L’orgue, partenaire de nos liturgies

Aux claviers des orgues de Saint-Martin depuis 50 ans (dont il est le titulaire), Pierre Reynaud a fêté son jubilé en septembre dernier.

A cette occasion, il rappelle la place et le rôle de l’instrument lors des offices où se tient notre communauté.

« Dès le départ, révèle Pierre Reynaud, j’ai proposé que plusieurs autres organistes puissent également jouer en cette église. Pour le milieu organistique amiénois d’alors, c’était enfreindre les traditions établies (un organiste par instrument) ». Pourtant ce « partage » remonte à Louis XIV, comme c’était déjà le cas à Versailles. Certes, le titulaire est responsable devant le propriétaire (Ville d’Amiens) et devant la paroisse. Mais son usage cultuel invite à exploiter ses qualités harmoniques et sa magnificence. Car il contribue à la prière liturgique et aux célébrations. Et il accompagne aussi l’assemblée dans ses chants. Ainsi participe-t-il pleinement au « Ministère de la Prière », comme le rappellent les textes de la Conférence des Évêques.
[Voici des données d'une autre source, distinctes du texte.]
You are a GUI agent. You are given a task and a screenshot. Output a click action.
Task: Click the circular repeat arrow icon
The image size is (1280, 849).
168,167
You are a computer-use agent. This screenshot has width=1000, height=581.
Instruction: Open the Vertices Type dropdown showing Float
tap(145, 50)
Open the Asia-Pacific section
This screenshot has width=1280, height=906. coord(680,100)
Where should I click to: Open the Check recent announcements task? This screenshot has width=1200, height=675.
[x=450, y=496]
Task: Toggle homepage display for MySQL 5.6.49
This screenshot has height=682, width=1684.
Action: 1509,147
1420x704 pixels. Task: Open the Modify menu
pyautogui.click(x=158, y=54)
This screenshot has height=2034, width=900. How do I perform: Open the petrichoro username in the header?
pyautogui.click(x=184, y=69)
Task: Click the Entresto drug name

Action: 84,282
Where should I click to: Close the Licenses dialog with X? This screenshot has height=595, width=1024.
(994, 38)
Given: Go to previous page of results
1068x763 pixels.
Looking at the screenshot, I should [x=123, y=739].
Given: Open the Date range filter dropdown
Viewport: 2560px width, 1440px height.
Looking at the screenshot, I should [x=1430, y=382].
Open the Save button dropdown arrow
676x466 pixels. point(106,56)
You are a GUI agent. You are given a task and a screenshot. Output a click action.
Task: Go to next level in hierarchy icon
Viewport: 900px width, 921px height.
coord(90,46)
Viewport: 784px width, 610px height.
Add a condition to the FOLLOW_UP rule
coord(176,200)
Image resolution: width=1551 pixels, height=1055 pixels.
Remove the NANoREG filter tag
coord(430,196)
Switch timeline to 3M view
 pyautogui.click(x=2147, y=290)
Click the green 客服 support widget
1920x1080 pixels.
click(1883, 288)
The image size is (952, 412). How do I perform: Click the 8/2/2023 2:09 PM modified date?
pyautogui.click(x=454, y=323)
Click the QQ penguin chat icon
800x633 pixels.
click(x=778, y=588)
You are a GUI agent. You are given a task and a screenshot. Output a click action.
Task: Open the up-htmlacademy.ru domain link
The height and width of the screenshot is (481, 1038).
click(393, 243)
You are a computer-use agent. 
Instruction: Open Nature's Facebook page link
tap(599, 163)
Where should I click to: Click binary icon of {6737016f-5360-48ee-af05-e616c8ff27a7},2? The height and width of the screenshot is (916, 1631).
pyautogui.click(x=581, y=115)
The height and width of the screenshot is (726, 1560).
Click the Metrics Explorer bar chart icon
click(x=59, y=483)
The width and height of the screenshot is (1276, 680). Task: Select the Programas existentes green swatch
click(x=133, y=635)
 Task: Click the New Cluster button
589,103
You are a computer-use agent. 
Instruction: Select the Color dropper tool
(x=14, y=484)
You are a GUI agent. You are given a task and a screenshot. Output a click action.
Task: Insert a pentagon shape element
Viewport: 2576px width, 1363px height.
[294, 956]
Or aujourd’hui, la formation institutionnelle des jeunes organistes ne prend plus en compte cette vocation cultuelle. Plus intéressés par son usage « laïque », ces derniers jouent davantage des pages orchestrales transcrites pour l’orgue, alors que son immense répertoire est constitué à 90 % d’œuvres sacrées, évidemment conçues par les compositeurs pour être jouées lors du déroulement des offices. Musiques contre liturgies ? En fait, pour « coller » à celles-ci, il faut un minimum de connaissances et de pratiques que la nouvelle génération n’a pas toujours : la liturgie de Pâques n’est pas celle de Noël ; le jeu de l’orgue des messes dominicales n’est pas celui de la célébration d’obsèques etc. « Lors de deuils, confie d’ailleurs Pierre Reynaud, l’organiste ressent souvent puissamment l’émotion et le recueillement de l’assemblée. Associé à la prière qu’il perçoit, il joue des pièces ou improvise en conséquence. » L’organiste n’est donc pas qu’un artiste, mais autant un homme de foi. Si « la pratique de l’orgue tend à se laïciser », nous dit encore Pierre Reynaud, il y a des exceptions : certains centres de formation organistique continuent de privilégier l’approche liturgique, comme par exemple dans le Diocèse d’Arras (sous l’impulsion initiale de l’abbé Pierre Podevin) ou dans certaines écoles de musique en Alsace, Bretagne, ….

Bernard FERY

AVEC LES ORGUES, NOS VOIX

Personnage souvent ignoré car perché en tribune, l’organiste n’est donc pas seulement le témoin des offices qui se déroulent dans la nef en contre-bas. Il est surtout l’acteur invisible et complice des liturgies que vivent les assemblées. Pour l’église Saint-Martin, si des organistes ont parfois décliné le service de cet instrument par manque d’intérêt liturgique, nous bénéficions actuellement des talents de cinq organistes qui assurent, à tour de rôle, les différents offices. Lorsque nous y participons, aux moments où ces musiques appellent nos voix, sachons lever la tête et penser à ceux qui aident à prier et à chanter grâce à la magie des timbres et des jeux de cet orgue remarquable.

Musiques contre liturgies ? En fait, pour « coller » à celles-ci, il faut un minimum de connaissances et de pratiques  : la liturgie de Pâques n’est pas celle de Noël ; le jeu de l’orgue des messes dominicales n’est pas celui de la célébration d’obsèques etc. ; L’organiste n’est donc pas qu’un artiste, mais autant un homme de foi.